LIHUE — Violet Asuncion loves taking part in the Kauai Performing Arts Center program.
But she, along with a handful of other students and thespians, wouldn’t mind a larger space to rehearse.
Namely, they want Kauai High School’s music room R3. But the space with acoustic-friendly walls is used for teacher meetings, storage and other gatherings, which leaves the performers looking elsewhere.
“It was really disheartening to hear that we would not be able to use it,” Asuncion, a KHS junior, said. “I feel like the arts should be considered as vital as any other school subject.”
R3 isn’t allowed for student use, said KPAC board member Lisa Pollak.
This has left several students, who believe they should have a suitable classroom in which to practice the accredited KPAC course, frustrated.
“I think it’s very unfair especially since it was designed as a music practicing room,” Asuncion said. “I think that’s very unjust and just not cool, basically.”
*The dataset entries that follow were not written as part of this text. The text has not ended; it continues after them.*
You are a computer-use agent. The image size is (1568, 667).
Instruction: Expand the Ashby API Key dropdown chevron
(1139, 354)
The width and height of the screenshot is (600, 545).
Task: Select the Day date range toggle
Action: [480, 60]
KPAC, a program that has run for over 20 years, is a designated learning center for the arts created through the Department of Education. Kauai High School is its designated host school.
Board members and students have been asking for permission to use the room for two and a half years, they said. Students were given permission to use R3 for their fall production last year but have since been unable to utilize the room.
Pollak said she and others have asked Kauai High School Principal Anne Kane and Kauai District Superintendent Bill Arakaki for access to the room through letters and meetings but said their requests were denied.
Arakaki said he hasn’t denied access to R3 for students, but is working with others to find a suitable location for KPAC students to practice in the after-school program.
“The rooms are being used by teachers and others during the day so we need to take care of these logistical matters before approving use of the facilities,” Arakaki wrote in an email. “Supporting our students is of our top priority and we definitely will keep this in the forefront when making the decisions related to this matter.”
He pointed out that the room was constructed as a band room for Kauai High and Intermediate School and used as a choir room when Chiefess Kamakahelei Middle School opened.
But due to staffing and enrollment changes, the room was converted by the school for meetings, testing, training, professional development and office space for school curriculum, coaches and staff.
“First and foremost, classrooms are used to support instruction during the school day,” he wrote, adding he and KHS want to keep options on location open for the best interest of all involved. “I am continuing to collaborate with our high school administrators on the issue of the location for the practice and performances for our KPAC program.”
Kane didn’t return messages seeking comment.
KPAC members and students said they aren’t looking for the exclusive use of any school classroom on campus but prefer R3 as its ceiling height allows the room to be properly lit for productions. R3 is described is designed as a soundproof room featuring an additional, smaller, private practice room.
KPAC board member Patricia McGrath said KPAC requires a larger space for performances in order to store the expensive equipment used by the taxpayer-funded program.
“There is a requirement within the DOE charter that requires it to provide an appropriate facility for classes for students,” she said. “It’s the board’s contention that the DOE hasn’t done this for this program.”
Students are practicing in a smaller classroom on campus, but have to carry equipment and props halfway across campus to group rehearsal and back again.
“Students should not be having to do this to participate in a credited class,” McGrath said. “That equipment should be in a place where students can access it.”
Pollak and McGrath said 30 to 50 students take part in KPAC, but including stage help, producers and ticket sellers, more than 100 are involved in a performance.
“I’m extremely frustrated with it,” McGrath said. “We have followed all of the usual protocols and procedures. This shouldn’t be as difficult as it has been.”
KPAC students also created a video voicing their frustrations at not being able to use R3 and the demands they experience preparing for performances. They said KPAC rented Kauai Community College’s Performing Arts Center for $7,500 in 2012 to practice.
Video editor and Kapaa High School senior Sara Morimoto hopes KPAC will be able to use the facilities.
“I would definitely like to be able to rehearse in it for second semester rather than in a classroom,” she said. “I joined KPAC when I was in the ninth-grade in the fall and ever since then it’s been a big part of my life.”